# Recorded information
.....

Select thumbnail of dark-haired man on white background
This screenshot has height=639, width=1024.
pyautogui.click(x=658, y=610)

.....

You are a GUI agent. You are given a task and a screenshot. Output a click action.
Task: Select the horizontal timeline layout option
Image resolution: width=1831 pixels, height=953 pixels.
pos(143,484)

.....

Which lines in the listing hold the word "Select"? Copy them out.

# Output
Select thumbnail of dark-haired man on white background
Task: Select the horizontal timeline layout option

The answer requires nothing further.